I'd like to see you do better. Link us to your Ted talks.


----------



## Sman (Jan 14, 2014)

double post


----------



## Sman (Jan 14, 2014)

obviously I don't sit around long enough to come up with some "new crazy idea". i'm sure someone has already thought of what this kid has thought of but couldn't get on a ted talk. and i'm pretty sure I wouldn't be laughing at my own jokes and springing around the stage. when's your ted talk? what's your original genius


----------



## Fischer (Aug 16, 2012)

Sman said:


> obviously I don't sit around long enough to come up with some "new crazy idea". i'm sure someone has already thought of what this kid has thought of but couldn't get on a ted talk. and i'm pretty sure I wouldn't be laughing at my own jokes and springing around the stage. when's your ted talk? what's your original genius


How do I always get troll. What the fuck is this.

1. You grammar is terrible. I can barely follow what it is you are writing.
2. Obvious he didn't just sit around either. He knows more about math and physics than most will ever know(which takes time).
3.


> "I'm sure someone has already thought of what this kid has thought of but couldn't get on a ted talk"


If you are so sure then show use a link. After that tell me why he is not aloud to give his own version of the talk(he was the one that was accepted for the talk after all).
4.


> i'm pretty sure I wouldn't be laughing at my own jokes and springing around the stage.

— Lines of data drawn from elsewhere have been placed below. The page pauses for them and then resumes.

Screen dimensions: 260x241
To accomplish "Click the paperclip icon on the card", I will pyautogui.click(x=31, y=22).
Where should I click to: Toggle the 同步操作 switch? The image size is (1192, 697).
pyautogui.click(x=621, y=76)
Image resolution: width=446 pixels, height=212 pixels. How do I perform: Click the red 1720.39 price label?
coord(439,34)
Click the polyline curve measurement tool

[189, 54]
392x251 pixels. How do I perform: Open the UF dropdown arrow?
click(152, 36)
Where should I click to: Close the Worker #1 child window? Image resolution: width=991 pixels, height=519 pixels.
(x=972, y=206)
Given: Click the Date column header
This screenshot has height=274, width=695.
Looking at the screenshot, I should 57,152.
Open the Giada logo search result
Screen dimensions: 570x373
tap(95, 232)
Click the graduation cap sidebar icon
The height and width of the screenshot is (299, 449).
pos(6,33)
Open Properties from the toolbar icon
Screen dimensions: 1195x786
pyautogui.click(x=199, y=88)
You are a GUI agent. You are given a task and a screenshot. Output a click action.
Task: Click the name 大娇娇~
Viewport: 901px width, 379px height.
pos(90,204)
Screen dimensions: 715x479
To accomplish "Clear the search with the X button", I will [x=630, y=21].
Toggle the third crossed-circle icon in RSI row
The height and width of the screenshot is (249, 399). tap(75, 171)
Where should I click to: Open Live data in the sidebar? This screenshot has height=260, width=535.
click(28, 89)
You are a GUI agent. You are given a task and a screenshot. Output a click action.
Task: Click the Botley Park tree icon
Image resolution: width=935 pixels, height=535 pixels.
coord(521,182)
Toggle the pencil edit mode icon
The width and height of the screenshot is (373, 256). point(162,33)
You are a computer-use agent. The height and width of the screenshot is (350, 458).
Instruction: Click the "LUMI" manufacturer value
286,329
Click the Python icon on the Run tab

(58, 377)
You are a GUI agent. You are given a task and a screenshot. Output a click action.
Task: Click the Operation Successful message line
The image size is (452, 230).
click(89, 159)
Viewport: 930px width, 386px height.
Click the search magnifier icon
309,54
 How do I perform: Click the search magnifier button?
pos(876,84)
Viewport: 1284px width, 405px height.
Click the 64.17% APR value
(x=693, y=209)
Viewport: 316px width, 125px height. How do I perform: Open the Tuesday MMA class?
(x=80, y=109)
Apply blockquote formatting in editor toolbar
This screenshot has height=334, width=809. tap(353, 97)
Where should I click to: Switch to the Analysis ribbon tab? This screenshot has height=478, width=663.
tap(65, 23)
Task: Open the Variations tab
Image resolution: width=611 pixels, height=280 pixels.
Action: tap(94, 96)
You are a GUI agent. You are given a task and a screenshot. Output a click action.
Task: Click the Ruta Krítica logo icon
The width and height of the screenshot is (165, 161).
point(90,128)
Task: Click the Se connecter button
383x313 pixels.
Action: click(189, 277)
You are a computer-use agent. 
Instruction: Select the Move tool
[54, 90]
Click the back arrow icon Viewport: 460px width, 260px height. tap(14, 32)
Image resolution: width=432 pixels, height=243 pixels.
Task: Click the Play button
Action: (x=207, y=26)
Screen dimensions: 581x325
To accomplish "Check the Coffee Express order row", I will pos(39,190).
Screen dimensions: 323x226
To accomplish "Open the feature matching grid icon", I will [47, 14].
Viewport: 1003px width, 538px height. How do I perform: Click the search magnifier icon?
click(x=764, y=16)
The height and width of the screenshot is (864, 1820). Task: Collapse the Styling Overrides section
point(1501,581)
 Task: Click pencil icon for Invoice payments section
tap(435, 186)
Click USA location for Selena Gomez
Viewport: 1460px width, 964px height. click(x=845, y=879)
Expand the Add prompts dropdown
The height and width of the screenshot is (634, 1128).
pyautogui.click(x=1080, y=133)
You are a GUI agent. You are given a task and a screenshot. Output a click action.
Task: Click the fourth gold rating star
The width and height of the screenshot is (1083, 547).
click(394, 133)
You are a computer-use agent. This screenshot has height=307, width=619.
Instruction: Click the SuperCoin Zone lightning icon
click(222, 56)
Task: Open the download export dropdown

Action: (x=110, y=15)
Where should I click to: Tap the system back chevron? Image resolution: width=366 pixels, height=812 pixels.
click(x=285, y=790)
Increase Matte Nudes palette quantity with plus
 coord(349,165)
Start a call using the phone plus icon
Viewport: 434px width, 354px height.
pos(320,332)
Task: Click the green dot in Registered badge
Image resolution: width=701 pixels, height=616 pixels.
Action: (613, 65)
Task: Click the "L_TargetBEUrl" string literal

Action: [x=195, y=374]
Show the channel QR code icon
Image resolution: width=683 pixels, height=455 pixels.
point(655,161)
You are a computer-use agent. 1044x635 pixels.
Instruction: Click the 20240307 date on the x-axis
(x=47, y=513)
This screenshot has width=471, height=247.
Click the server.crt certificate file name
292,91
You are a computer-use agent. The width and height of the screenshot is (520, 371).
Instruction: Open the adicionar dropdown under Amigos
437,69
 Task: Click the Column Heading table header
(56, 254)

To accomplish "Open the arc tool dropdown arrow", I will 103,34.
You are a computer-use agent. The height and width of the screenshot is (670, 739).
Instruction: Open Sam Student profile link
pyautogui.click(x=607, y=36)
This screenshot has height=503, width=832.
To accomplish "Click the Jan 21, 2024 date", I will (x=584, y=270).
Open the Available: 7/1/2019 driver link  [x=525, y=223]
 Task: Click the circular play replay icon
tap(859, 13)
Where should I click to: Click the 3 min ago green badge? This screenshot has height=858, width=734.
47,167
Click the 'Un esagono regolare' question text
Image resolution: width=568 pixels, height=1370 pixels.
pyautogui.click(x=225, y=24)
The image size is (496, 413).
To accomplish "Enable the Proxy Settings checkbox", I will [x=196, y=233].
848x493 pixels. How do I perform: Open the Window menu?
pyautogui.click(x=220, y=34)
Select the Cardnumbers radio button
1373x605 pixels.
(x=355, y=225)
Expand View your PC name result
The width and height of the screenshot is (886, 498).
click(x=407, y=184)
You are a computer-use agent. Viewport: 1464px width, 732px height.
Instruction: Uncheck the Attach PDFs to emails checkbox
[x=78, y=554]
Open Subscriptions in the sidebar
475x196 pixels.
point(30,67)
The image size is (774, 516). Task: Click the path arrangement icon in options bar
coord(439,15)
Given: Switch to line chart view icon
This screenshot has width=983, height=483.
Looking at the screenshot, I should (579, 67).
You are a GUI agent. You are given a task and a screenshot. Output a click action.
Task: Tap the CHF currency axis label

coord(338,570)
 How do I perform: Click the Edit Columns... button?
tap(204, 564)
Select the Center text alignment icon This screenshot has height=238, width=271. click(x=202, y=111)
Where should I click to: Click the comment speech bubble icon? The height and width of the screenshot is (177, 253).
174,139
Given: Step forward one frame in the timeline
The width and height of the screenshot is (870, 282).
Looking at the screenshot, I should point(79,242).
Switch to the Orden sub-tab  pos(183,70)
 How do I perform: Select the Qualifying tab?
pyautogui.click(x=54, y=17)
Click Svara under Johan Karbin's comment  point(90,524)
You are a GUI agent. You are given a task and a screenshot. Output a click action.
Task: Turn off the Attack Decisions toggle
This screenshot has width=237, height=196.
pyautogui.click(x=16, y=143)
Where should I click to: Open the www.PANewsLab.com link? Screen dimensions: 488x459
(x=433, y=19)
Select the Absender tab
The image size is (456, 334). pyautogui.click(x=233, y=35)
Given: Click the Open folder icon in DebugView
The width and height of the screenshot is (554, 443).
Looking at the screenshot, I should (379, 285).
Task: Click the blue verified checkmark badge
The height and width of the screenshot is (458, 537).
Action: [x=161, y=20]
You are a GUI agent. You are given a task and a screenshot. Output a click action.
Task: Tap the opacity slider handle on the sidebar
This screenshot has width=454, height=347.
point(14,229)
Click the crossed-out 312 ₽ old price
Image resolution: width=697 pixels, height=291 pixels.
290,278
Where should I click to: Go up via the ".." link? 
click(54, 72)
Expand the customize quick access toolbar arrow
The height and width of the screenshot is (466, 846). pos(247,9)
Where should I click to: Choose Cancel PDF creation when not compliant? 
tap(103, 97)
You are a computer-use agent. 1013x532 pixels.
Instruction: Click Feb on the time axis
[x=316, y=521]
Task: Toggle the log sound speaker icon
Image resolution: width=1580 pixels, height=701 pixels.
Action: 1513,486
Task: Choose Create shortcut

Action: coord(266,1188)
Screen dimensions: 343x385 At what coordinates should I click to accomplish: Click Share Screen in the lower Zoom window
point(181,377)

Oh you're pretty sure. I like to see it. He entertained me more than you have with your argument. 

I'm have to stop making threads. The trolls are ridiculous.


----------



## 66393 (Oct 17, 2013)

Intriguing kid. He holds a very mature life philosophy. The only thing I didn't like is that he keeps espousing, "stop learning, start thinking", while in essence thinking is still learning, just in an unorthodox manner by modern societal standards. Did anyone attempt to type him?


----------



## Sman (Jan 14, 2014)

Fischer said:


> How do I always get troll. What the fuck is this.
> 
> 1. You grammar is terrible. I can barely follow what it is you are writing.
> 2. Obvious he didn't just sit around either. He knows more about math and physics than most will ever know(which takes time).
> ...


1. *your
2. He did sit around, with his face in books someone else had already written
3. What I meant was, someone in the history of man has already thought exactly what this kid is saying, but they simply didn't make it to a ted talk or whatever. to call any ted talk a completely new idea is new to the observer, but not new to the universe. I can't see the special, I couldn't even sit through the whole thing... has he actually helped solve any real problems like hunger, water purification, or nuclear waste in the water in japan? 
4. yes, I am sure you are entertained because he's a clown on stage


----------